The constitution also states: “Any member of the Movement who has been suspended or expelled by the General Council shall have the right to appeal to the next annual convention according to the procedure prescribed in the regulations.”

Therefore, it is incorrect to conclude, as Dr Ghany has and Dr Angus has stated, since the latter has not received any correspondence from the party, that she is still a member of the Movement. In light of Dr Ghany’s comments, those by other political commentators, and the misinformation in the social media, I wish to provide the historical facts in relation to the party’s constitution and compliance with it.

Arima Borough Council 1957

Five PNM members of the Arima Borough Council disobeyed a directive from the party to reappoint then-mayor Francis Subero as mayor of the borough. Rupert Clovis was elected the mayor, which resulted in the automatic expulsion of the five ‘rebels’, as the party described them.

Photo: Late Prime Minister Arthur NR Robinson (right) is greeted by then Cabinet colleague and subsequent Prime Minister Basdeo Panday.
Robinson was head of the NAR government.
(Courtesy Trinidad Guardian)

ANR Robinson 1970

When ANR Robinson formed the Democratic Action Committee (DAC) in 1970, his expulsion was automatic.

House of Representatives 1971–1976

When Roy Richardson, MP for Point Fortin, and Horace Charles, MP for Siparia, crossed the floor and became the official opposition in parliament, their expulsion took immediate effect.

House of Representatives 1976–1981

The expulsion of Hector Mc Clean took immediate effect when he crossed the floor during a sitting of the House of Representatives between the period 1976 and 1981. He later joined the UNC and was elected Speaker of the House under a UNC government.

Wilton Hinds, the MP for Laventille for the period 19711976, did not get the nod to contest the 1976 general elections for the PNM. He was expelled forthwith when he fought the elections as an independent candidate. He mustered 486 votes and he declared then that ‘I would rather die like a lion than live like a puppy dog.’

Karl Hudson Phillips, Ferdie Ferreira and Ivan Williams 1980

In 1980, two top PNM members and close confidantes of the then political leader and prime minister, Dr Eric Williams, Ferdie Ferreira and Ivan Williams joined with former attorney general Karl Hudson Phillips to form the Organisation for National Reconstruction (ONR). They were immediately expelled.

Photo: Karl Hudson Phillips (via Trinidad Express)

House of Representatives 1995–2000

When Rupert Griffith and Vincent Lasse crossed the floor in the House of Representatives during the period 19952000 and joined the UNC, their expulsion was automatic with immediate effect.

The most recent case of automatic expulsion was the current MP for Mayaro who was automatically expelled in 2015 when he announced his candidacy for the UNC.

There were several other instances where members either joined other political parties or refused to carry out party directives. Some members re-joined the party, like Ferdie Ferreira who retained his membership in 1991 when Morris Marshall was the general secretary and advocated for his return.
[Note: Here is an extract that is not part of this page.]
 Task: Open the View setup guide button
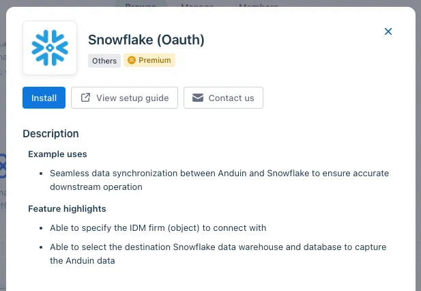[x=124, y=98]
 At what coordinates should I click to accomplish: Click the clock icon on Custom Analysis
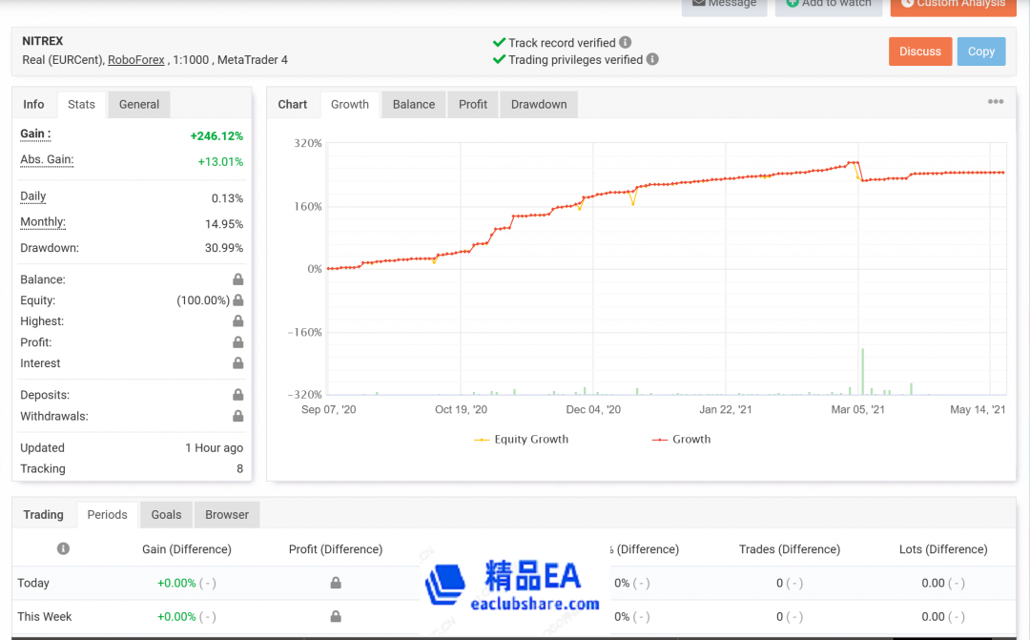[909, 5]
The party also had to deal with members of parliament and officers of the Movement using their positions to undermine legitimate party members by carrying misinformation or as commonly referred to as ‘bad-talking members’ to the political leader.

Then political leader and prime minister, Dr Williams, dealt with that scenario publicly when he addressed the 14th Annual Convention of the party, having declared: “It is certainly not sufficient to have someone whose only sense of politics is either to carry reports back to the political leader, most of which he would discard in advance as mere gossip or to operate on the basis of the opposition parties of simple and cheap political intrigue and chicanery.”

Under the circumstances, it is clear that Dr Angus’ action falls in the category of automatic expulsion and not in the area of falsehood or misinformation. Stanford Callender, chairman of the PNM Tobago Council, is on solid ground when he told the national community that there is absolutely no doubt Dr Angus is automatically expelled. His statements are in keeping with the party’s constitution.